Interop: A Look at Managed C++
by Jason Clark of Wintellect
There are two forms of interop built into the .NET Framework Common Language Runtime. These are Platform Invoke and COM Interop. The purpose of these interop features is to allow your managed .NET code to interface with legacy unmanaged code. Platform Invoke, or P/Invoke, is a low-level means of calling into system functions, such as DLL entry point functions. COM Interop is built on top of P/Invoke, and manages higher-level details related to COM, such as COM object lifetime, method signature translation, etc. It is also possible for language compilers to offer their own interop features built on top of P/Invoke. Microsoft's Managed C++ compiler does this.
IL and C++
We will look at Managed C++ or MC++ more in a bit, but first let's talk about managed code in general. Managed code is code that runs on the Common Language Runtime (CLR). Managed code is a combination of Intermediate Language and Metadata. Metadata describes managed code in detail, so that runtime features such as garbage collection and type safety are enforceable by the system. Intermediate Language or IL is a .NET p-code. IL makes up the logic of managed methods, and is Just-in-Time (JIT) compiled into native machine language when the code is executed. IL can access managed primitive types such as System.Int32, as well as more high-level class library types such as System.Form.
Even though IL is managed, by nature, it does include instructions for accessing memory directly through pointers.
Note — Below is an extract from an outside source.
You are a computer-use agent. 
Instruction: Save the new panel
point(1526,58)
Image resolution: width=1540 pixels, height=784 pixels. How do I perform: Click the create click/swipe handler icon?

This ability, in conjunction with P/Invoke features of the CLR, is what makes MC++ possible.
Managed C++ is regular C++, but with the ability to access features of the Common Language Runtime. In brief, the MC++ compiler lets you link-together modules that are compiled into x86 machine language, with modules that are compiled down to IL and metadata. In fact, using a #pragma managed, and #pragma unmanaged, you can coerce the compiler into producing both x86 and IL from functions defined in the same source code module. The only required step is to include the /CLR switch when building your module, and MC++ will produce IL from your C++ logic!
This ability to build C++ logic down to IL and metadata is the foundation of the features of managed C++, but it alone doesn't really affect much. All of the memory allocation and API calls are still unmanaged, they are just happening through IL, that's all. However, once you are compiling to IL, rather than directly to machine language, it is a small leap to begin accessing features of the .NET Framework. This is where the benefits begin to show.
In keeping with the Microsoft tradition of extending C++, MC++ extends the language with a number of extended keywords that start with two underbars, such as __gc or __box. These extended keywords are called Managed Extensions, and they provide access to features of managed code, such as garbage collection and use of managed types.